Apa yang harus dilakukan jika ibu Anda adalah pewaris harta miliaran dolar, namun Anda dibesarkan di sebuah kamar sempit di belakang toko kelontong hanya karena sang kakek aristokrat tidak merestui hubungan asmara masa mudanya? Dalam masyarakat yang beradab, sudah menjadi hal lumrah bagi seseorang untuk menempuh jalur hukum. Namun Beckett Redfellow, tokoh utama dalam film How to Make a Killing (The Heir), merasa biaya pengadilan terlalu tinggi sedangkan hidup ini terlalu singkat. Sayangnya, hidup tersebut terbukti sangat singkat bagi kerabat-kerabatnya yang berjumlah sangat banyak.
Sutradara John Patton Ford menggarap sebuah satir yang luar biasa tajam tentang mimpi Amerika dan sistem kasta dalam masyarakat. Di hadapan kita terpampang plot klasik tentang balas dendam seorang anak haram, di mana Glen Powell dengan senyuman khas Hollywood-nya mulai melakukan inventarisasi terhadap pohon silsilah keluarganya. Taruhannya adalah uang sebesar 28 miliar dolar dan rumah mewah keluarga di pinggiran New York. Mampukah kita bersimpati pada karakter yang memutuskan untuk menyelesaikan masalah harta warisan dengan metode seleksi alam? Film ini berhasil menyusun narasi sedemikian rupa sehingga penonton tanpa sadar mulai mendukung sang eksekutor yang penuh akal ini.

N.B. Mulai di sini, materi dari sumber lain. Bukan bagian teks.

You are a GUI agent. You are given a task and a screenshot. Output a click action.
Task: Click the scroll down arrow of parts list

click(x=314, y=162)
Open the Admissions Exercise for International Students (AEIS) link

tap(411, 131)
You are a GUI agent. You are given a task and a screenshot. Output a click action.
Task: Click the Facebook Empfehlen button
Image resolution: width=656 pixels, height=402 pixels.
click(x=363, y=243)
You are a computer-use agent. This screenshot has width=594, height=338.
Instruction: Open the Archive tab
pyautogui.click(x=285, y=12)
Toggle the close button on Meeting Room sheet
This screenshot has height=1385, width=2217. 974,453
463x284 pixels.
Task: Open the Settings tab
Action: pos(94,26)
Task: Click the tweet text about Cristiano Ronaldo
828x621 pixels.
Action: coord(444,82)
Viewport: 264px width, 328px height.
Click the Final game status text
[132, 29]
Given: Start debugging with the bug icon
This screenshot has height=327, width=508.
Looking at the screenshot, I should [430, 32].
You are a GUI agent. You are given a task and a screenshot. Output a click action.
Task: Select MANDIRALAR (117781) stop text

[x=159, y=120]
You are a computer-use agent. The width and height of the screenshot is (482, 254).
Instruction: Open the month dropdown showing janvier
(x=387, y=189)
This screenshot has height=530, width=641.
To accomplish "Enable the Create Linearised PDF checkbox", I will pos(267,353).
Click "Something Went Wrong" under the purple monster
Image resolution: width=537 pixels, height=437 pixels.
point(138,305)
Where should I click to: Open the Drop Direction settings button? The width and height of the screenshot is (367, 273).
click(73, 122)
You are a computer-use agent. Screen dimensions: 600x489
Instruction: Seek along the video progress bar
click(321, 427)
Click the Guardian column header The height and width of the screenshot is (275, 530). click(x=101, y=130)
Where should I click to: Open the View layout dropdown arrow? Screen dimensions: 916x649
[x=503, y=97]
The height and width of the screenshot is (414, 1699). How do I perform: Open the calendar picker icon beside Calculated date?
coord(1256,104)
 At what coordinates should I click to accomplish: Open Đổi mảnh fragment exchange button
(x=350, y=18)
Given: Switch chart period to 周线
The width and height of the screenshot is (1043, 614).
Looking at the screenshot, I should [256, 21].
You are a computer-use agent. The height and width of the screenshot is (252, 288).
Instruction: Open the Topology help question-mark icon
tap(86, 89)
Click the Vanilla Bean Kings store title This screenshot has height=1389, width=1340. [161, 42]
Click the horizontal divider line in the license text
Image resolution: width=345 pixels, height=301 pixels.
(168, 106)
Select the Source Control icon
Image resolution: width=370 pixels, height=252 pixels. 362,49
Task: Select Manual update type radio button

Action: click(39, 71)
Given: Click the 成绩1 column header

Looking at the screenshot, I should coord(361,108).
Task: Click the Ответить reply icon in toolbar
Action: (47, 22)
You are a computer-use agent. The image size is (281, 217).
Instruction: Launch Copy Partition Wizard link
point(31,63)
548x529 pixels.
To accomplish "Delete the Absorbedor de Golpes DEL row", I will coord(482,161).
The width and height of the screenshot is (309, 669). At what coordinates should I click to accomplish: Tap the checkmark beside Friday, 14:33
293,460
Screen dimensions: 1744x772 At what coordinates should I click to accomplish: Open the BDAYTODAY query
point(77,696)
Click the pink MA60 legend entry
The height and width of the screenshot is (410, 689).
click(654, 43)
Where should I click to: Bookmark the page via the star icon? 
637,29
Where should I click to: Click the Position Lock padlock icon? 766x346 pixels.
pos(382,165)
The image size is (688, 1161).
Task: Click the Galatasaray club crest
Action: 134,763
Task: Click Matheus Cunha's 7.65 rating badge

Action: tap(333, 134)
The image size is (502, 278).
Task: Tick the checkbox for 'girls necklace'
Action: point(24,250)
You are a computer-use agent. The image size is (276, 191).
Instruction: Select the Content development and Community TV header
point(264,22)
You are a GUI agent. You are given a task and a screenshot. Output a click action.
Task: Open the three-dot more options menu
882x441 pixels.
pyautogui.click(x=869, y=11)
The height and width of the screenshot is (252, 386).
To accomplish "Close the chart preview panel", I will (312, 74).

Ironi dari film ini terletak pada kenyataan bahwa para korban Beckett—anak-anak kaya yang manja, pendeta munafik, dan seniman gadungan—justru memicu rasa simpati yang jauh lebih sedikit ketimbang si pembunuh berdarah dingin itu sendiri.
Duet akting antara Powell dan Margaret Qualley menjaga keseimbangan yang pas antara genre thriller kriminal dan komedi absurd. Selagi Beckett merancang cara-cara rumit untuk melenyapkan para pesaingnya, Julia, teman masa kecilnya, dengan pragmatis mulai menghitung potensi keuntungan di masa depan. Kemewahan di sini tidak memiliki sisi romantis yang berkilau: rumah-rumah megah tersebut tampak seperti mausoleum, dan ikatan keluarga hancur seketika saat surat wasiat mulai diperbincangkan.
Film ini merupakan pembuatan ulang modern dari komedi hitam klasik asal Inggris tahun 1949 yang berjudul Kind Hearts and Coronets. Proyek dari sutradara John Patton Ford dan studio A24 ini benar-benar nyata dan sangat relevan dengan pasar media saat ini.
Ke depannya, How to Make a Killing mengembalikan nuansa humor hitam klasik yang mulai terlupakan, di mana di balik hiburan semata tersembunyi dialog serius mengenai hakikat keserakahan. Sejauh mana seseorang berani melangkah jika masyarakat hanya menilai dirinya berdasarkan besarnya saldo di rekening bank? Film ini tidak memberikan jawaban yang menggurui, namun menawarkan kita untuk menyaksikan bagaimana fasad hak istimewa kelas sosial runtuh di bawah tekanan keberanian proletar yang murni dan tanpa basa-basi.